In the afternoon Patricia Saraux spoke to us about the WHO Healthy City. In expressive French (translated by our learned professeurs) she described how both physical and mental health is important to enable people to take opportunities in life. Patricia lamented the smoking of local young women in Nantes, which she blamed for their poor ranking on cancer league tables. Beaming, however, she spoke about how horrible it had been made for cars to be driven into the centre of the city. I reflected that their plans for shared spaces for cyclists and pedestrians could become problematic as they strove to increase cycling levels; echoing in my head I could hear John Parkin’s pronouncement, that cycle routes must be designed for speed.
In the evening we met in a bar at the top of the tallest building in Nantes, which offered stunning views, cocktails, and, arranged about the floor, giant lounging soft-toy birds (with children clambering over them) and broken-eggshell seating.

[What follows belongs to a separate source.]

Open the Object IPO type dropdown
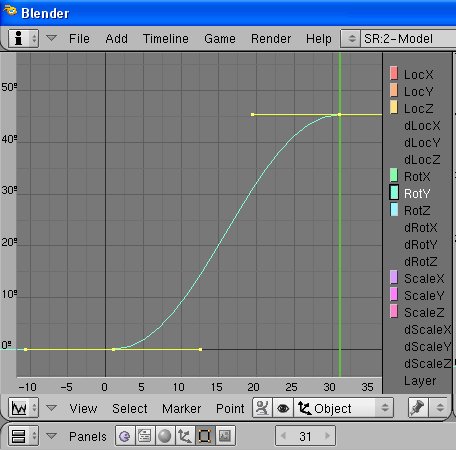This screenshot has height=450, width=456. (x=344, y=408)
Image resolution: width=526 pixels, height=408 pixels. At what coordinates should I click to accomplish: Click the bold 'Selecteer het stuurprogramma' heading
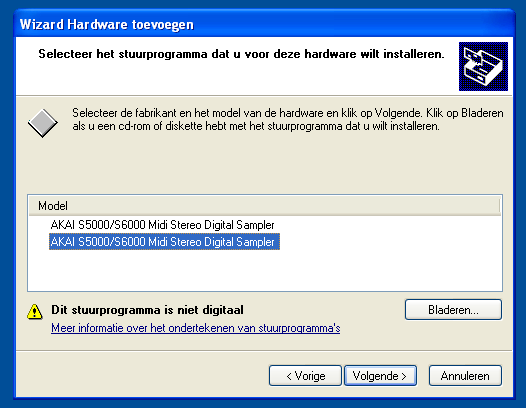pos(241,54)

After some refreshment we repaired to a crepe restaurant, where I had a pomme gallette and shared a large flagon of cidre with my neighbouring diners. Thence to a nightclub opposite, where I demonstrated my prowess at table football, had some excellent conversations about Bristol’s urban sustainability, and attempted some dancing, before quietly making my exit.

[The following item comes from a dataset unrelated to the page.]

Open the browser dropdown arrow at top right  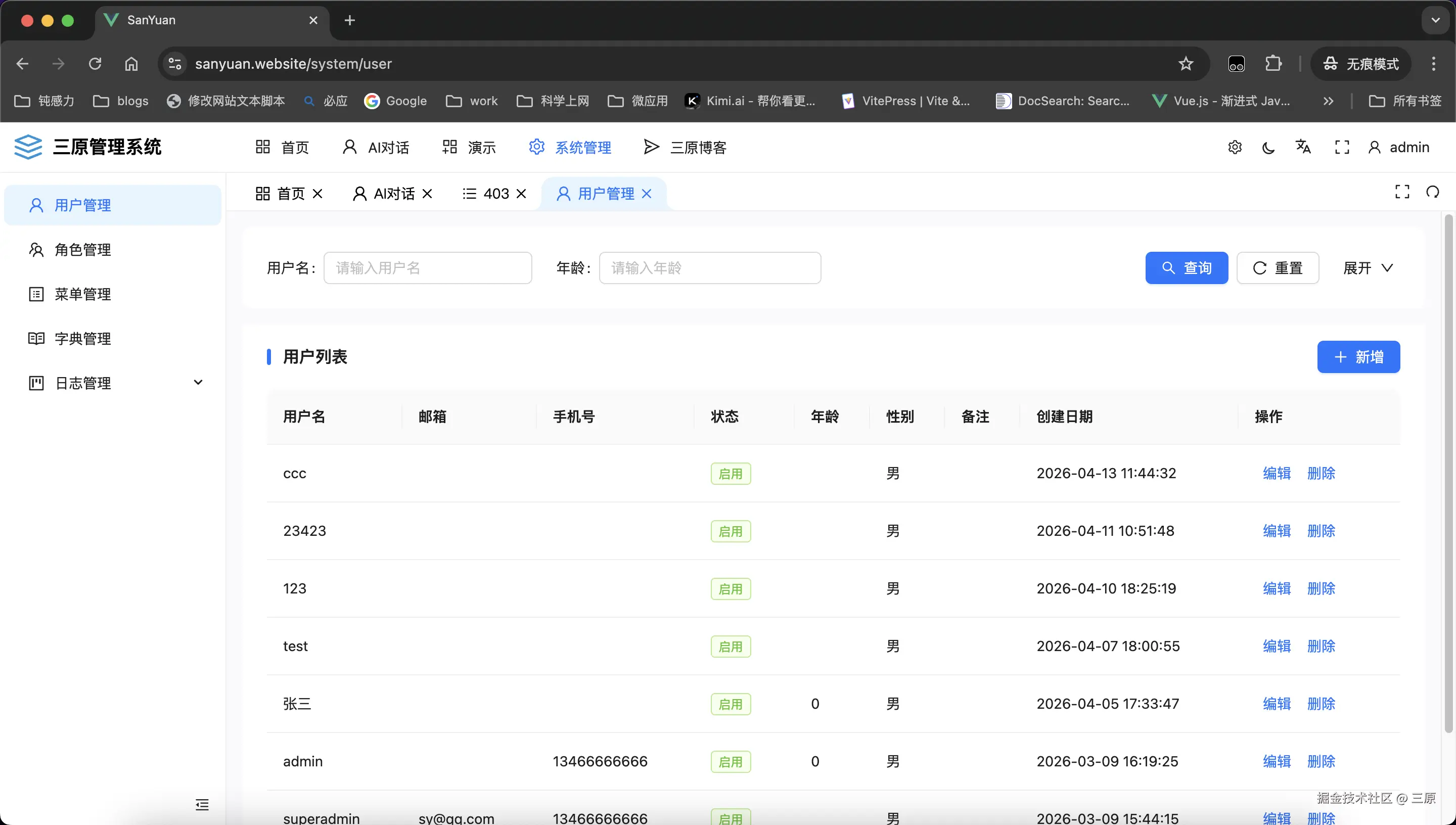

On the final day, Friday, we met at a tram stop near the castle. We went west to the Grande Bellevue estate, where Pauline Cottier and colleague gave us an open-air talk about urban renewal. Many of the modernist, inward-facing 1950s blocks were boarded up and due for demolition, to make way for improved units, and they spoke of the importance of concentrating retail to ensure viable places were created. The original design of the estate contributed to the area’s social problems, and Le Corbusier’s work (which we had viewed on Thursday) could be seen as influencing this somewhat inhuman design. Stephen, however, noted that Le Corbusier cannot be completely blamed, as such estates were constructed at low-spec compared with what he would have prescribed.
Then we went our separate ways. I retrieved my bike from the hotel car park, hitched up my bags, tightened my brakes, and began my 3-day journey – via Rennes and St. Malo – back to England.